- Kunyo Barrow Location in Somalia.
- Coordinates: 0°47′40″N 43°22′58″E﻿ / ﻿0.79444°N 43.38278°E
- Country: Somalia (de iure) Islamic Emirate of Somalia (de facto)
- Regional State: Jubaland
- Region: Middle Juba
- District: Jilib District

Government
- • Control: Al-Shabaab
- Time zone: UTC+3 (EAT)

= Kunyo Barrow =

Town in Lower Shebelle, Somalia

Kunyo Barrow (also spelt Qunyo Barrow) (Kiunyo Baarow) is a town in the southern Middle Juba region of Somalia. It is situated around 257 km southwest of the capital Mogadishu.

== History ==
Beginning in February 2019, the United States launched airstrikes in Kunyo Barrow, killing a man and a 20-month-old child. As of October 2023, the town is under Al-Shabaab control.
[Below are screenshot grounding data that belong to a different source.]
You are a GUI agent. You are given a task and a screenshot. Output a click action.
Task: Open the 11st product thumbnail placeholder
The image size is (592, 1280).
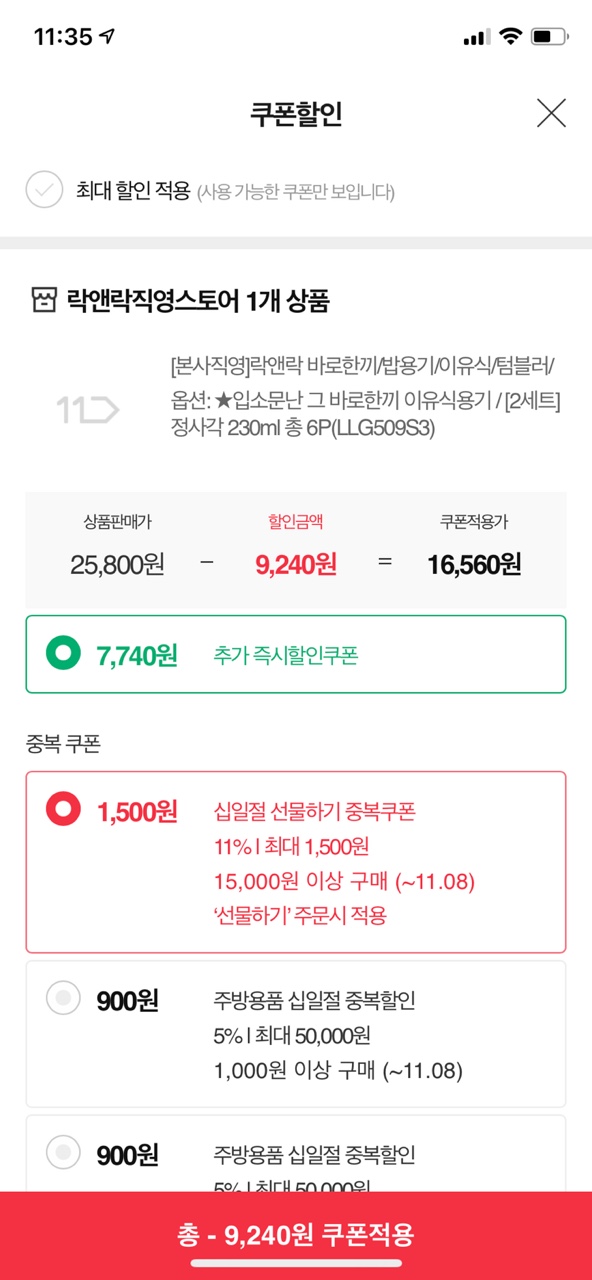coord(87,409)
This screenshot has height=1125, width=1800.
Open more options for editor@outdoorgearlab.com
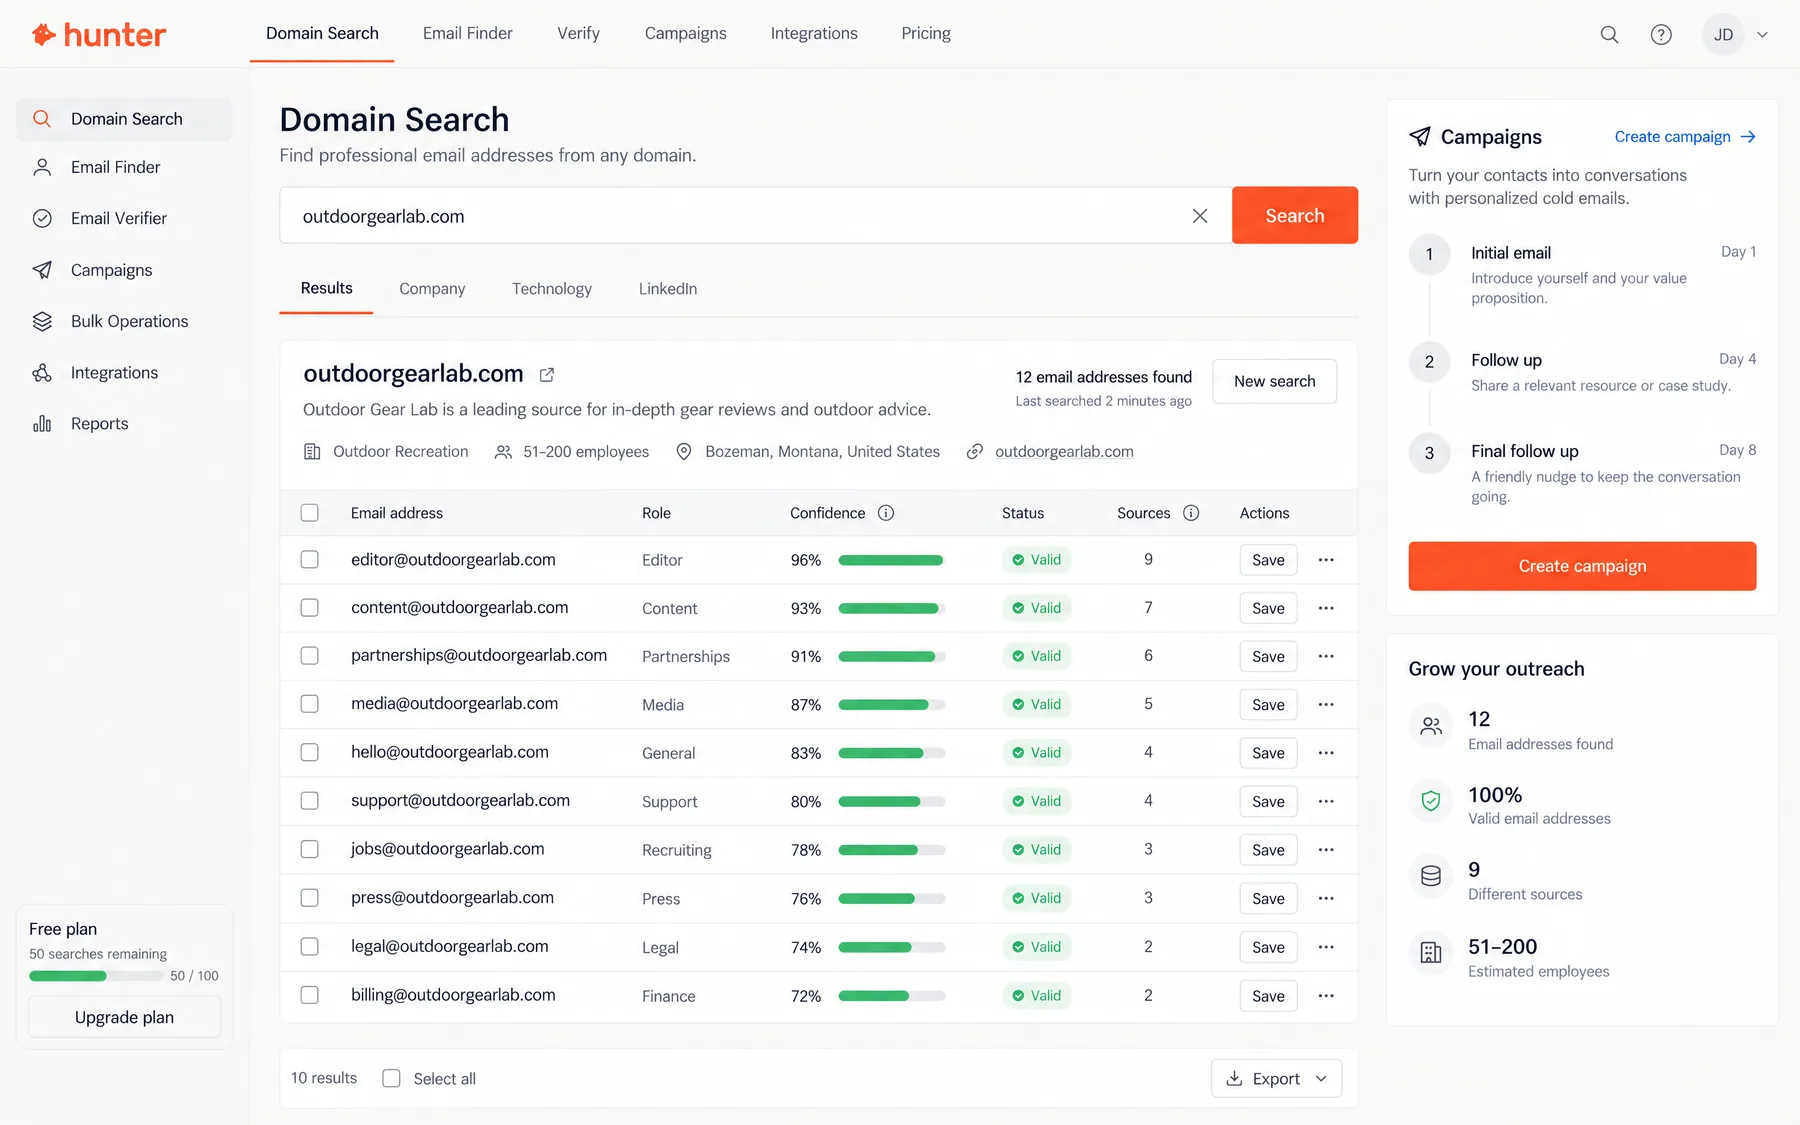coord(1326,560)
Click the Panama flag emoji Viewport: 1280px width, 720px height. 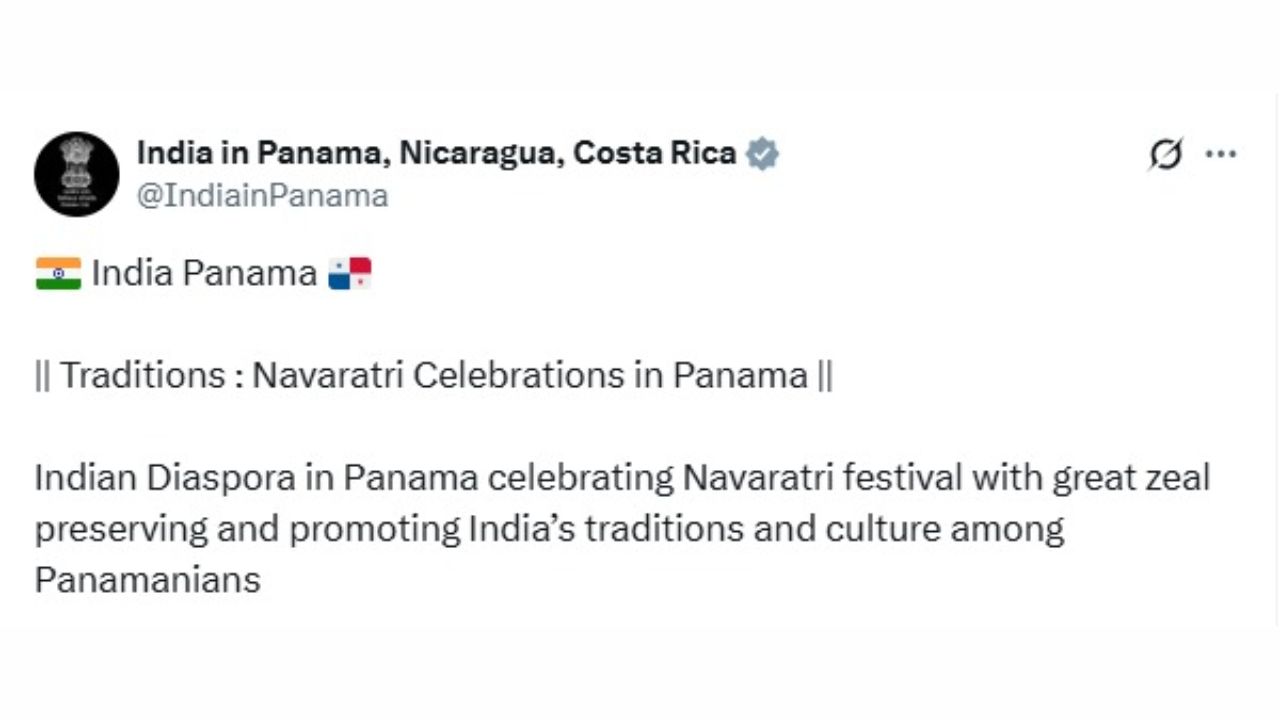350,273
On 24 December 2024, the United States launched an airstrike 10 km southwest of Kenya Barrow, killing two al-Shabaab militants, including the central figure Mohamed Mire.

== Demographics ==
Kunyo Barrow has a population of around 10,000 inhabitants. The town is predominantly inhabited by the Tunni clan sub-division of the Digil Rahanweyn Somalis.